Results and discussion
Lateral aspect-ratio interaction
We replicated the aspect-ratio-repulsion effect from Experiments 1 and 2. The aspect-ratio-repulsion index was overall significantly positive (i.e., in the repulsive direction; M = 0.352, SEM = 0.104), t(7) = 3.377, p < 0.02, d = 1.194. The index was significantly positive for the perception of both tall ellipses, t(7) = 2.396, p < 0.05, d = 0.847, and flat ellipses, t(7) = 4.35, p < 0.01, d = 1.539, but not significantly different from zero for the perception of circles, t(7) = 0.246, n.s. (Figure 4A). The trend of a greater aspect-ratio-repulsion index for flat than tall ellipses that we obtained in Experiments 1 and 2 was significant in this experiment, t(7) = 2.550, p < 0.04, d = 0.902. The indices did not significantly differ between the within-hemifield (M = 0.343, SEM = 0.136) and between-hemifield (M = 0.363, SEM = 0.081) conditions, t(7) = 0.377, n.s. Thus, as in Experiments 1 and 2, the aspect-ratio-repulsion effect influenced the perception of both tall and flat ellipses (with greater influences on flat ellipses), equivalently in the within- and between-hemifield conditions, but did not affect the perception of circles. Unlike Experiment 1, but as in Experiment 2, the aspect-ratio-repulsion index did not differ between the outward (M = 0.386, SEM = 0.132) and inward (M = 0.340, SEM = 0.093) directions, t(7) = 0.273, n.s. The overall magnitude of the aspect-ratio-repulsion effect slightly increased in this experiment (Figure 4A) compared to Experiments 1 (Figure 2A) and 2 (Figure 3A), but the increase was not statistically significant (Experiment 3 vs. Experiment 1, t[14] = 0.568, n.s.; Experiment 3 vs. Experiment 2, t[14] = 0.351, n.s.). 
Figure 4
 
Experiment 3 (ellipses aligned, ellipse-to-mask SOA = 140 ms). (A) The aspect-ratio-repulsion index for the perception of circles, flat ellipses, and tall ellipses (with data averaged across the between- and within-hemifield conditions); positive values indicate repulsive effects and negative values indicate averaging effects. * Represents p < 0.05, and ** represents p < 0.01. (B) Ratings of ellipses with different aspect ratios (including circle) when paired with ellipses with identical aspect ratios and presented in a global vertical organization (open symbols) or a global horizontal organization (filled symbols). The x-axis indicates the rated ellipses and the y-axis indicates the observer's ratings of those ellipses. The dashed gray line represents the expected aspect-ratio ratings if perception was veridical. The longer ellipse-to-mask SOA (140 ms) eliminated the effect of global organization on the perceived aspect ratio of individual ellipses. For both (A) and (B), the error bars represent ±1 SEM (adjusted for repeated-measures comparisons in (B)).
Figure 4
 
Experiment 3 (ellipses aligned, ellipse-to-mask SOA = 140 ms). (A) The aspect-ratio-repulsion index for the perception of circles, flat ellipses, and tall ellipses (with data averaged across the between- and within-hemifield conditions); positive values indicate repulsive effects and negative values indicate averaging effects. * Represents p < 0.05, and ** represents p < 0.01. (B) Ratings of ellipses with different aspect ratios (including circle) when paired with ellipses with identical aspect ratios and presented in a global vertical organization (open symbols) or a global horizontal organization (filled symbols). The x-axis indicates the rated ellipses and the y-axis indicates the observer's ratings of those ellipses. The dashed gray line represents the expected aspect-ratio ratings if perception was veridical. The longer ellipse-to-mask SOA (140 ms) eliminated the effect of global organization on the perceived aspect ratio of individual ellipses. For both (A) and (B), the error bars represent ±1 SEM (adjusted for repeated-measures comparisons in (B)).

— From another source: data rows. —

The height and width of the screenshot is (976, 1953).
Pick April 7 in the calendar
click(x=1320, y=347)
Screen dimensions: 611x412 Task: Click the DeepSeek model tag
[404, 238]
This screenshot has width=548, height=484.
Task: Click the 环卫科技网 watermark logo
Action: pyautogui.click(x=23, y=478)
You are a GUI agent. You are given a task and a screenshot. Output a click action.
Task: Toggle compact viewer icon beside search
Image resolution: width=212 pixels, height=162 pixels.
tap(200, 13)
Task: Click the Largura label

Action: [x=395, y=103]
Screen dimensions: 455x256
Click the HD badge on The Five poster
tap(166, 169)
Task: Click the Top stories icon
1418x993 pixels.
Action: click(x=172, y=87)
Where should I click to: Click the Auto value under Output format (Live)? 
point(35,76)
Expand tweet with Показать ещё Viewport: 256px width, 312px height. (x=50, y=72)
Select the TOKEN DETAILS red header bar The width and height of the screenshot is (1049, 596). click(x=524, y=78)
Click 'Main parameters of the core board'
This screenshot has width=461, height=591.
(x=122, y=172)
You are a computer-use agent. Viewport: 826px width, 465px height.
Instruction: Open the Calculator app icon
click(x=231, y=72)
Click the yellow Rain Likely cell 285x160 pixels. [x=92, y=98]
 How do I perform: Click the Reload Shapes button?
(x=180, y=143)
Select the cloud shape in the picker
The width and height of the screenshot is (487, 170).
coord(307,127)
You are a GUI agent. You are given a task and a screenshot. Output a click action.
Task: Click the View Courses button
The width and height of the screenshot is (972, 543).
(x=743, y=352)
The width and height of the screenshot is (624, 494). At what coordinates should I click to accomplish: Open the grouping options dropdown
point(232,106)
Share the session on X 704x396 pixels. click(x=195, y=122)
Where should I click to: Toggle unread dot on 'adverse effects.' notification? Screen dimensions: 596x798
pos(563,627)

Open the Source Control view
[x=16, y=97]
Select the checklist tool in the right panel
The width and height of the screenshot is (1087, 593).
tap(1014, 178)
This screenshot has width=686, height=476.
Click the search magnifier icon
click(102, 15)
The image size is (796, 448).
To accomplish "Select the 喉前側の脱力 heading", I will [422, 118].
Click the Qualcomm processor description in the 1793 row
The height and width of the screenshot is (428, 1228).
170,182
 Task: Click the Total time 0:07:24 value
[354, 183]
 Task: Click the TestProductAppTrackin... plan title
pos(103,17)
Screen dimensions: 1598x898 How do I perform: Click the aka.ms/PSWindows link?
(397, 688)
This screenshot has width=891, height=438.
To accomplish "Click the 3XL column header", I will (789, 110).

Hierarchical aspect-ratio interaction
As in Experiments 1 and 2, observers underestimated aspect ratios as indicated by the slope of the perceived-vs.-actual-aspect-ratio function being significantly less than one (M = 0.735, SEM = 0.053), t(7) = 13.785, p < 0.01, d = 4.874. The magnitude of underestimation, however, decreased in this experiment as the slope (M = 0.735; Figure 4B) was significantly steeper than in Experiment 1 (M = 0.471; Figure 2B), t(14) = 3.187, p < 0.01, d = 1.599, and also steeper than in Experiment 2 (M = 0.662; Figure 3B), though the latter difference was not significant, t(14) = 1.079, n.s. Overall, allowing additional processing time increased the perceptual veridicality of aspect ratio. 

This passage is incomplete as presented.